In 11 years as head football coach at Georgia Southern University and Navy, Paul Johnson didn’t have to worry much about his players leaving early for the NFL.
He’ll enter his third season at Georgia Tech having to replace four players — safety Morgan Burnett, fullback Jonathan Dwyer, defensive end Derrick Morgan and wide receiver Demaryius Thomas — who entered the NFL draft after their junior seasons.
“It’s the neat thing about college football. Guys leave and guys come in,” Johnson said.
Dwyer, named to the all-ACC first team, ran for 1,395 yards in each of his two seasons playing under Johnson. Thomas, a first-round pick, was a first-team all-ACC selection and had 46 catches for 1,154 yards.
Morgan, also a first-round pick, was the ACC defensive player of the year and a first-team all-American. He had 12.5 sacks as a junior and 18.5 tackles for a loss. Burnett finished his career second on the school’s all-time interception list.
Johnson and the Jackets may not have to rely on incoming players to step into those voids. Junior Anthony Allen was third on the team in rushing last year and scored seven touchdowns. Allen (6 feet, 231 pounds) was a slotback a year ago and is the leading candidate to replace Dwyer.
Three other fullbacks — Lucas Cox, Preston Lyons and Richard Watson — also had playing time last year.
For Johnson, Dwyer’s departure should mean a chance for the other fullbacks.
“It’s another opportunity,” he said. “I’m sure Anthony Allen is looking at as an opportunity to replace Jonathan Dwyer, as well as Lucas Cox and Preston Lyons and Richard Watson.”
Replacing Thomas, who had 46 of Tech’s receptions and eight of the 11 receiving touchdowns a year ago, may be a little trickier. It also may take more than one person to replace the 6-3, 229-pound Thomas.
Sophomore Stephen Hill, a 6-4, 195-pound speedster, had six catches for 137 yards and a touchdown a year ago and also had a TD rushing. Tech also returns Tyler Melton, who started 10 games a year ago
“You replace them with a couple of guys and if you can get the same productivity out of that position, then you know you’ve accomplished what you want to do,” Johnson said.
Having Thomas especially taken so early — he was drafted 22nd overall by the Denver Broncos — could help Johnson eradicate the perception that playing in his unique option offense is detrimental to a player’s, particularly a receiver’s, pro prospects.
“I think it’s a positive. It helps recruiting,” Johnson said. “Not only was he drafted, he was the first receiver taken. Pretty soon, they can’t tell ’em they can’t make it out of that offense.”

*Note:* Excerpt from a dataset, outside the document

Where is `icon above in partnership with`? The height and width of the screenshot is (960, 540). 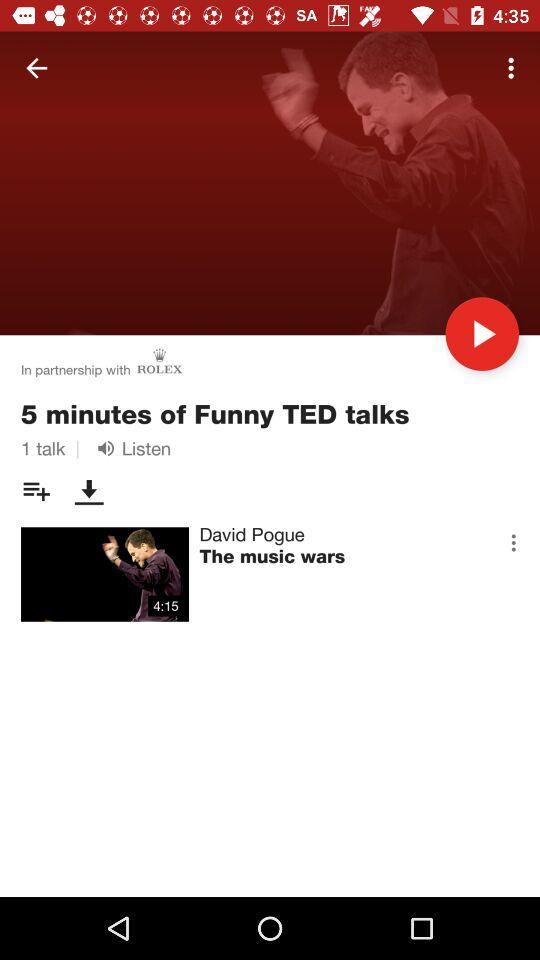
icon above in partnership with is located at coordinates (36, 68).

Thomas and Morgan were the first players chosen in April’s NFL draft at their respective positions. Morgan’s spot will be filled by either sophomore Izaan Cross or junior Jason Peters as the Jackets move to a 3-4 defense from a 4-3 set.

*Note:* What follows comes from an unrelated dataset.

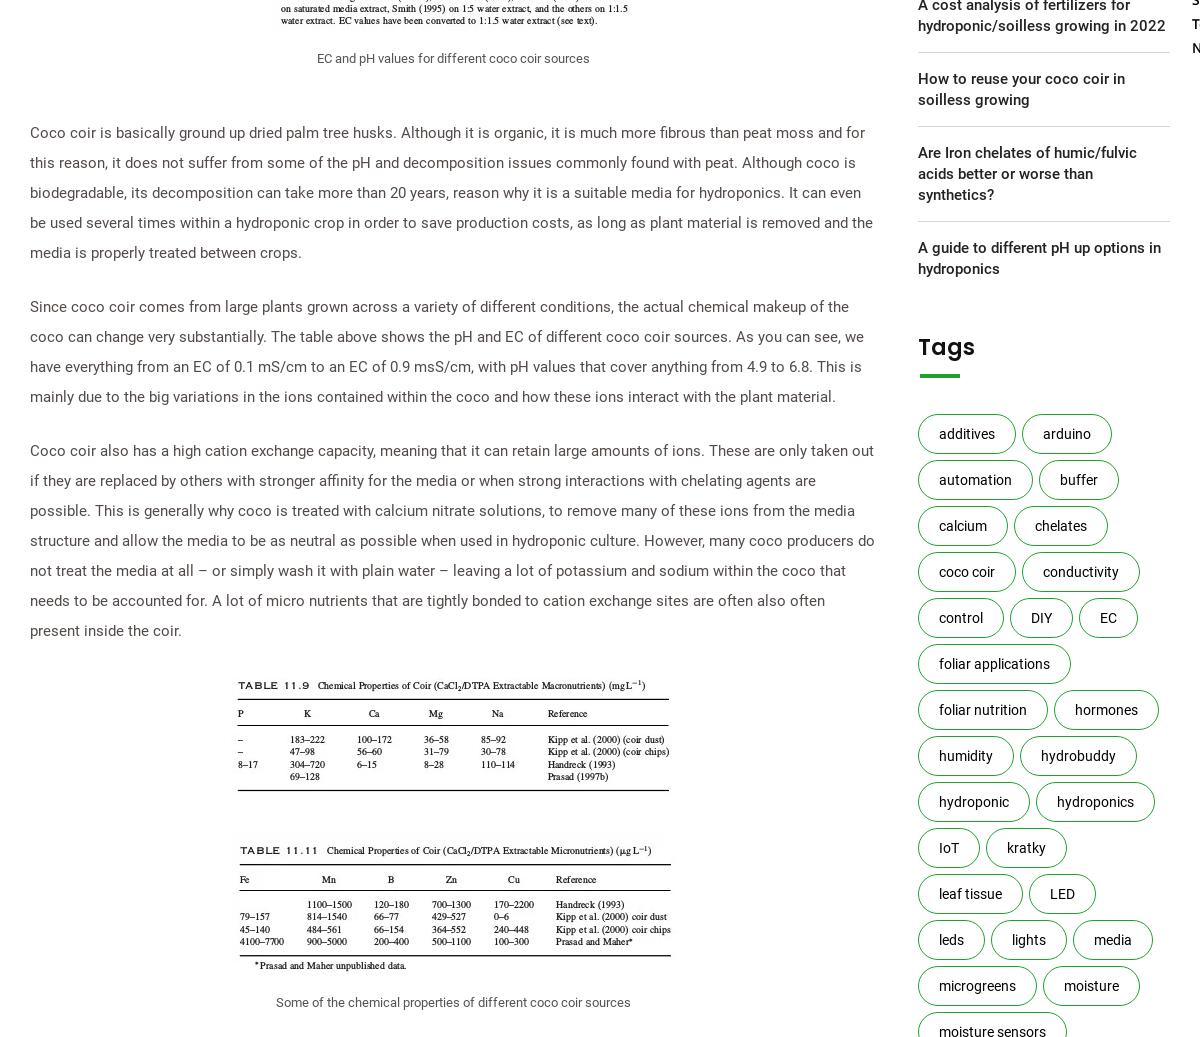  I want to click on 'Hobbyst', so click(987, 206).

Tech also lost two offensive linemen, including starting guard Joseph Gilbert, to early graduation. Gilbert and fellow redshirt sophomore Clyde Yandell graduated and attempted to get into Tech’s graduate business school. But they couldn’t, and they have instead transferred to Georgia State where they will go to grad school and play for former Tech coach Bill Curry’s first-year program.
“I wish them the best,” Johnson said.
But even before last season, Johnson and his staff were preparing for losing at least a handful of their top players to the NFL. They’ve had seven players in each of the last two years play as true freshmen — they had 14 signees redshirt in 2008 and had 29 redshirt players last year.
“Hopefully, if we’re doing our job, we’ve got another guy who’s ready to step in,” he said.